Als Konsequenz aus der NSA-Affäre mahnte sie im Juli 2013 in einem offenen Brief an Bundeskanzlerin Angela Merkel eine „angemessene Reaktion“ an und forderte, „den Menschen im Land die volle Wahrheit über die Spähangriffe zu sagen“. Sie gehört zu den Initiatoren der Charta der Digitalen Grundrechte der Europäischen Union, die Ende November 2016 veröffentlicht wurde, und ist Gründungsmitglied der Bürgerbewegung p≡p coop, die einen automatisierten Datenschutz im Internet per Verschlüsselung anstrebt.
Im Zuge der Nominierung von Martin Schulz zum Kanzlerkandidaten trat sie 2017 in die SPD ein. Sie unterstützt die Initiative SPD++, die eine Modernisierung der innerparteilichen Strukturen vorantreiben will.
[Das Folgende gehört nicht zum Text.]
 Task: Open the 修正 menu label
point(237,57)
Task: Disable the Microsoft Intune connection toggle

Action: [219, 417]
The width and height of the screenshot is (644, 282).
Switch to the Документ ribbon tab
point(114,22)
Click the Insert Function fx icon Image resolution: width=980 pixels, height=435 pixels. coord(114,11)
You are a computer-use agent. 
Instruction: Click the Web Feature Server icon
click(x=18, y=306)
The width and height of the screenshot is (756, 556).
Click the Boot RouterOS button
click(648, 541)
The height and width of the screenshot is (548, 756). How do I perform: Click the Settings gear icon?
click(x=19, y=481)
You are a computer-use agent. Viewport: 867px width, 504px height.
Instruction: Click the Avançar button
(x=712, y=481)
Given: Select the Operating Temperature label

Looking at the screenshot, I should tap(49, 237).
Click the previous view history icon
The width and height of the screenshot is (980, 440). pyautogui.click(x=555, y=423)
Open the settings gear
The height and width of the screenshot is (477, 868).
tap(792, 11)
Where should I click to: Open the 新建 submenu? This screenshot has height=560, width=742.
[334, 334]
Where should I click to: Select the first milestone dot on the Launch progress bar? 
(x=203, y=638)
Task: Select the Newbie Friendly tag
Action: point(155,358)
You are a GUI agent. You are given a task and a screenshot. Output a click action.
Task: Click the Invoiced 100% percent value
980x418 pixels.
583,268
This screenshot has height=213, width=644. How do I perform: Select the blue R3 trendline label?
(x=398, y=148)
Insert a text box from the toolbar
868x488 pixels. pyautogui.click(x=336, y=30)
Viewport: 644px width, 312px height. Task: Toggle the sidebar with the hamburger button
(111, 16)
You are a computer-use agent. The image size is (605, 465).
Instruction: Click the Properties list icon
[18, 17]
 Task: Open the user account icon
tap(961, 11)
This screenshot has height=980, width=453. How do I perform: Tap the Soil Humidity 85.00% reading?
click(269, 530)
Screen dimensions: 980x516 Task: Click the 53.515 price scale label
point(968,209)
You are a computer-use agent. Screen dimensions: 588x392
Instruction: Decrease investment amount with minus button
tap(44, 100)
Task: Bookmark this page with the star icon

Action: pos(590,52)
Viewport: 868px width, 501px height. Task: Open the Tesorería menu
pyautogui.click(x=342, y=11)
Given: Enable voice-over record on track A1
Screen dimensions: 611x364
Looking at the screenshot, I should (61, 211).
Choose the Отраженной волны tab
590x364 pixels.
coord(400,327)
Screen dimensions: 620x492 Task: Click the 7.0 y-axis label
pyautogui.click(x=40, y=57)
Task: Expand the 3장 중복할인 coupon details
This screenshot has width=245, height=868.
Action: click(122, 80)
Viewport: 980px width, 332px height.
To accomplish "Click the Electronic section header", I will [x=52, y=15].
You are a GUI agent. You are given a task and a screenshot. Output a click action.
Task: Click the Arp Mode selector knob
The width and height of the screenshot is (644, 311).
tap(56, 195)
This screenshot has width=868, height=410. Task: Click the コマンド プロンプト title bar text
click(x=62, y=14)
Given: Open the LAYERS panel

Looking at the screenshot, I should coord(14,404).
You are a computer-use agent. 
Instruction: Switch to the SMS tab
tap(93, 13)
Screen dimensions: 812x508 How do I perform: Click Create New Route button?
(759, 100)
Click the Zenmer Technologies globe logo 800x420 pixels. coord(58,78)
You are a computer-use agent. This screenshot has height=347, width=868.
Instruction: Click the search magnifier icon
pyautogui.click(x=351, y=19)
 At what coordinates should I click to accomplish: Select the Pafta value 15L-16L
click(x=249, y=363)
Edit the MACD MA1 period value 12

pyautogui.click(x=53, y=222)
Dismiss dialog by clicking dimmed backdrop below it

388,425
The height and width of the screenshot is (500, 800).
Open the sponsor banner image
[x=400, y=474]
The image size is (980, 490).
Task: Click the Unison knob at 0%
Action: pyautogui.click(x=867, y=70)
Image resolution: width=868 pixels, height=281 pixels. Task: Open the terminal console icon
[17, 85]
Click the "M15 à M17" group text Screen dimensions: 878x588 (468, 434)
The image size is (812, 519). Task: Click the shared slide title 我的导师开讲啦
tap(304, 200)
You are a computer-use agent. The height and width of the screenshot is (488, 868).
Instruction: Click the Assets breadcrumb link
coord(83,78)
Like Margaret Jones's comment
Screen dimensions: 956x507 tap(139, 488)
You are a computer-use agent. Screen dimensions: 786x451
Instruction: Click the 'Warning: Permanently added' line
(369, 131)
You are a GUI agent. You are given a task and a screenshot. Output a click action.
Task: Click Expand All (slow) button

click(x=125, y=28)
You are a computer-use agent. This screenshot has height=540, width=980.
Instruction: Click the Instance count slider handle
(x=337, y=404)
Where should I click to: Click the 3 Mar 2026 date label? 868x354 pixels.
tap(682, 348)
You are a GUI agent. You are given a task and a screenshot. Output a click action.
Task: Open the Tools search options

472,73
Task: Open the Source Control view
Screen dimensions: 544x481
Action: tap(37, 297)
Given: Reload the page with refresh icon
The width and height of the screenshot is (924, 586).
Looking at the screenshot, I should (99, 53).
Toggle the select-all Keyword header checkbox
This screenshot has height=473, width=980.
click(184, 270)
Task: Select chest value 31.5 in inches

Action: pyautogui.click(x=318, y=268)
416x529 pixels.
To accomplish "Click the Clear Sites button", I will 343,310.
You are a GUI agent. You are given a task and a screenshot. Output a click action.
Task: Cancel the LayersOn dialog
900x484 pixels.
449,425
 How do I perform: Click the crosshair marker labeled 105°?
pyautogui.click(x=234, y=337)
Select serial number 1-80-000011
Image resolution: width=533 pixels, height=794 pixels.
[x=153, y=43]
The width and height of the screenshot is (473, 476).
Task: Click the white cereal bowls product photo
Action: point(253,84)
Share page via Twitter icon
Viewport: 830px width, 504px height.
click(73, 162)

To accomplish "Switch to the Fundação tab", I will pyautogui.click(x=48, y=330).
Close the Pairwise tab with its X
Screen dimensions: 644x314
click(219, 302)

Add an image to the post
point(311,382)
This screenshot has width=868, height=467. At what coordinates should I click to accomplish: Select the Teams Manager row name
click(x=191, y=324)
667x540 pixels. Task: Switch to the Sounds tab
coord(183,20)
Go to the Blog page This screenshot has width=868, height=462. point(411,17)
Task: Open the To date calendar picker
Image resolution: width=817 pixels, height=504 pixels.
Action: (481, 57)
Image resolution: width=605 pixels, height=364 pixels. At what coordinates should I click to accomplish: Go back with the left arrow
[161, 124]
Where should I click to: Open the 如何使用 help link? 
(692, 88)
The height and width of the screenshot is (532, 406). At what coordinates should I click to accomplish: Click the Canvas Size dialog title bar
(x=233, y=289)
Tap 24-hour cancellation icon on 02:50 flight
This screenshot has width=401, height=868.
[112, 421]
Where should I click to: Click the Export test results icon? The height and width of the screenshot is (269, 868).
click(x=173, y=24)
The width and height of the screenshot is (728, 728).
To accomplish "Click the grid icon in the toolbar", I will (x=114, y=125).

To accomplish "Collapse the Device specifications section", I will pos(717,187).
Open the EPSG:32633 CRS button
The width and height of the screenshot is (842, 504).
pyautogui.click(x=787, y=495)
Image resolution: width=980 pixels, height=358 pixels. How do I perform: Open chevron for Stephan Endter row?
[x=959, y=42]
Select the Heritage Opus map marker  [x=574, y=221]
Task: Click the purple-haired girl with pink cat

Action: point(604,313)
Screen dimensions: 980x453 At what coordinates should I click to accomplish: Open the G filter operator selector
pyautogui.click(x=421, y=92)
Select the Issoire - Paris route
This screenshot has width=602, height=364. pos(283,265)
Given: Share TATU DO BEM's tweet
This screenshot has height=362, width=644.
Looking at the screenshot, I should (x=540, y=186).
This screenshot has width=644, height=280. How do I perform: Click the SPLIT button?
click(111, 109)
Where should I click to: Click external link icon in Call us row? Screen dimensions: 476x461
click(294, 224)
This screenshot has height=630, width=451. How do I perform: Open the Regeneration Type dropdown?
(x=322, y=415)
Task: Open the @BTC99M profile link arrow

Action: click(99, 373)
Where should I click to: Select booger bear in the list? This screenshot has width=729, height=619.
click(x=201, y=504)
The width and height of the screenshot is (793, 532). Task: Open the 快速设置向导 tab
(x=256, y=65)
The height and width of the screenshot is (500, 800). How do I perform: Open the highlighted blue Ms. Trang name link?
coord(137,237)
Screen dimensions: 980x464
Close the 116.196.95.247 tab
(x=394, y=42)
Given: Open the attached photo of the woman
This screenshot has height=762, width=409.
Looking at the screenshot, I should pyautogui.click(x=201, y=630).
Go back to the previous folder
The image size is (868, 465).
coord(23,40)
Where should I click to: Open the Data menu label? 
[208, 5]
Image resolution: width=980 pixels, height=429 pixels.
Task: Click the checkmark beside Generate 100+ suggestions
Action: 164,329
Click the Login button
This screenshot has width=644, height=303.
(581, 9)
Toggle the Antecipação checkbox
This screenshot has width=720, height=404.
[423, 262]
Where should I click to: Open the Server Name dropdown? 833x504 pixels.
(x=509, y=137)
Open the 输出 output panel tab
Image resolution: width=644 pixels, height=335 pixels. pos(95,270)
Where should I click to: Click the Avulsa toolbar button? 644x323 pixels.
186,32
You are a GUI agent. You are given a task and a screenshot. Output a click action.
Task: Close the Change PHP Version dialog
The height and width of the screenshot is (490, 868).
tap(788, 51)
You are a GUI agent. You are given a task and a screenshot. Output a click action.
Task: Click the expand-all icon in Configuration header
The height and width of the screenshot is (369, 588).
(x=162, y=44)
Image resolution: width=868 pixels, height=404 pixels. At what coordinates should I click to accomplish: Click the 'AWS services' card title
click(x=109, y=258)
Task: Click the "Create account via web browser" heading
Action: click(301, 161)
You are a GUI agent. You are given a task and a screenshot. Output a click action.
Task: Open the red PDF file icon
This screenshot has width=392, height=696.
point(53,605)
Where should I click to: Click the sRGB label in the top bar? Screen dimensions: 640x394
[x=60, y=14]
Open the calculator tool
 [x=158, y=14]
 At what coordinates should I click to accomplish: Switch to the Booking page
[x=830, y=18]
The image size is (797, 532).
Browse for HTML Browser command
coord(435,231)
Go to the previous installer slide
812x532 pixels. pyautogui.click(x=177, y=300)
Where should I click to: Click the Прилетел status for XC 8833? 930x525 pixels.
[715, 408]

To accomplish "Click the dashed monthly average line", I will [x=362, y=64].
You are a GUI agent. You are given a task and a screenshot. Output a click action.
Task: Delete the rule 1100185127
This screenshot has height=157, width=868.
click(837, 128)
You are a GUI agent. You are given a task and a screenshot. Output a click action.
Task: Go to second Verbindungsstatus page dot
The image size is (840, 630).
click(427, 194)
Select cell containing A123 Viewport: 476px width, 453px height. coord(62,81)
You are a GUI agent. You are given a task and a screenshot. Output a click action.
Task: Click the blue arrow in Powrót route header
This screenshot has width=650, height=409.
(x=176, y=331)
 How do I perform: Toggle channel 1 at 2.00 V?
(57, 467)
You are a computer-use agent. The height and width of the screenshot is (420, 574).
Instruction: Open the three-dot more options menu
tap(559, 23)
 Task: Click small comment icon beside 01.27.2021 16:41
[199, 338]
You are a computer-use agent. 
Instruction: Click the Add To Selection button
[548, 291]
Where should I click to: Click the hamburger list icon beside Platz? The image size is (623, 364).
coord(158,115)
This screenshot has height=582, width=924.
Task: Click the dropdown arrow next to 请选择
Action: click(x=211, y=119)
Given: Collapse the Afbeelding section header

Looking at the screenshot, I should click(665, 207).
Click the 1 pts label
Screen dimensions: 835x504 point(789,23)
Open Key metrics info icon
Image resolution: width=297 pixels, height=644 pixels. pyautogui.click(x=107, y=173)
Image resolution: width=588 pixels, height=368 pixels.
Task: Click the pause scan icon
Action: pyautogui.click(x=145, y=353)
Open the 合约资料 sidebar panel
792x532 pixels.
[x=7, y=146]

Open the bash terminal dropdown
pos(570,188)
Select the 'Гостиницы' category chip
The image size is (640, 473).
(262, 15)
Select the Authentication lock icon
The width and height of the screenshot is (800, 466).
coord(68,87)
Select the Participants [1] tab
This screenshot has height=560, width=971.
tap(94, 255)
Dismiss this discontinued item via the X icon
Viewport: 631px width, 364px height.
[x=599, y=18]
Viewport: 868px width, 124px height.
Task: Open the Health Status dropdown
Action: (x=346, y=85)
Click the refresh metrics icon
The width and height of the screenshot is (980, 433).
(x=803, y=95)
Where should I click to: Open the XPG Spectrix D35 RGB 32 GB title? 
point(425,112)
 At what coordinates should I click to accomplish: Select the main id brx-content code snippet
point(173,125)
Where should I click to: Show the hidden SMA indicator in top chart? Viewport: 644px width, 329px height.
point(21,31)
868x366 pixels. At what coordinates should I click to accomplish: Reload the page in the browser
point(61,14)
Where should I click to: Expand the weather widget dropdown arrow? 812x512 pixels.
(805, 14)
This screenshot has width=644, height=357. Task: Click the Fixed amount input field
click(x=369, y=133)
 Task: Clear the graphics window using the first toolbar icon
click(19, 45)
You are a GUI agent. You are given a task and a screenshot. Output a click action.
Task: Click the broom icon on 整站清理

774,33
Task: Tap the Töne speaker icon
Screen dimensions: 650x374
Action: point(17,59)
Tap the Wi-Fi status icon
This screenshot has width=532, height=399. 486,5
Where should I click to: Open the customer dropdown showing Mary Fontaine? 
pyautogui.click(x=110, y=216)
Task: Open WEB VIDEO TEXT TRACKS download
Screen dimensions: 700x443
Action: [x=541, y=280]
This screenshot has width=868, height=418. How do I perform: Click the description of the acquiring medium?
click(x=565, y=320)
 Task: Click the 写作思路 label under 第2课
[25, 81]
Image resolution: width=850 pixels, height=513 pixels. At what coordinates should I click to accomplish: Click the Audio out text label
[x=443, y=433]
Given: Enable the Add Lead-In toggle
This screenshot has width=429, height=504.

Im Zuge der Debatte um die Grundrechtseingriffe während der Covid-19-Pandemie beteiligte sich Zeh im April 2020 an einem im Nachrichtenmagazin DER SPIEGEL veröffentlichten Aufruf prominenter Autoren, die eine schnellstmögliche Beendigung des Lockdowns forderten. Durch die getroffenen Maßnahmen würden „die Grundrechte für die gesamte Bevölkerung in manchen Bereichen fast auf null gesetzt.“ Im August 2021 sprach sie sich gegen eine allgemeine Impfpflicht aus und begründete dies damit, dass es für eine „massive Einschränkung der individuellen Freiheit“ derzeit keinen Grund gebe.
Als Richterin am Verfassungsgericht des Landes Brandenburg war sie an dem Urteil vom 23. Oktober 2020 zur Verfassungswidrigkeit des brandenburgischen Paritätsgesetzes beteiligt, in welchem festgeschrieben worden war, dass nur noch Parteien an Wahlen teilnehmen dürfen, die eine quotierte Liste hätten, insbesondere eine gesetzlich vorgeschriebene Frauenquote. Das Verfassungsgericht stellte einstimmig fest, dass das Paritätsgesetz in die Wahlvorschlagsfreiheit der Parteien eingreife, die passive Wahlrechtsgleichheit beeinträchtige und das Recht auf Chancengleichheit der Parteien verletze.
2018 wurde Juli Zeh mit dem Bundesverdienstkreuz ausgezeichnet.